The olive growing (cultivation of the olive tree) dates in this way from the invention of agriculture. With its domestication, the oleaster changes, develops to become a tree, as we know it nowadays.
The olive tree in France
The olive growing knew phases of strong development but also long periods of fall. The climatic variations and economical competition explain these fluctuations in the development of this cultivation (the olive tree dies because of the coldest part of the winter).
But it is important to underline the permanent obstinacy of the inhabitants of the olive area to maintain come hell or high water the presence of olive tree in their landscapes.
This shows the existence of a real emotional link between man and olive tree. To get convinced of it, it is just enough to have a walk in an olive grove or to talk to an olive grower.
From Antiquity to the Middle Ages… to the Renaissance
Fossilized leaves dating from 8000 years before BC have been found in the Provence region, in Roquevaire and in Sainte-Baume, fossilized pollens in the Languedoc region in Tautavel: it testifies of its presence in France since a long time. We take a census of several thousand years old olive trees, such as those of Roquebrune-Cap-Martin (Alpes-Maritimes), not to mention centenarian olive tree fields. History reports it has been imported by Phocaeans, which, set up in Marseille (Massalia) would have developed its production after having improved the one of the vineyard.
Then Romans have spread its cultivation to the South of France. Many vestiges testify of its importance at Gallo roman era from Carcassonne to Vaison-la-Romaine. During all the Middle Age era, the olive tree is cultivated in villages of the South of France that have almost all an olive mill at this time.
Olive oil moves about and toll tariffs are specifically introduced for it especially in Nice, Brignoles, Trinquetaille, Valensole. It’s a seasonal trade very linked to religious rites and in particular to the Lent. There are just a few literacy traces of olive tree cultivation until the end of the Renaissance. We have to say that Provence and Languedoc regions knew many scourges throughout the Middle Ages that affected rural populations (plague, famine, wars…) and their farms (pillage,…). Successive frosts have also affected olive trees.

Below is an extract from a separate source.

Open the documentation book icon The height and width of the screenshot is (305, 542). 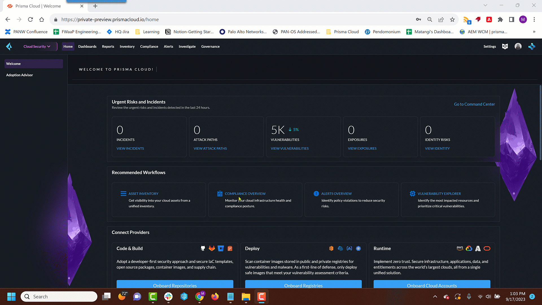(x=505, y=46)
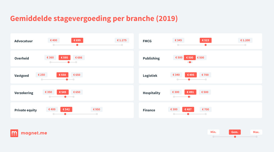Click the Max. legend label
The height and width of the screenshot is (152, 274).
tap(256, 132)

However some sovereign actions have ensured maintaining and sometimes developing the olive tree on more or less long periods, for example the exemption of the tithe on olives.
From the 16th century, olive oil is exported beyond the South of France thanks to Marseille and Nice harbors.
Modern times
At that time, real olive groves appear (until then, olive trees were generally scattered in the middle of other plantations) as well as a trade of olive oil. In the 19th century, the development of olive growing knows a maximal growth, thanks to its large use in numerous traditional industries (Marseille’s soap, textiles,…): France counts 26 million of olive trees on 168 000 acres.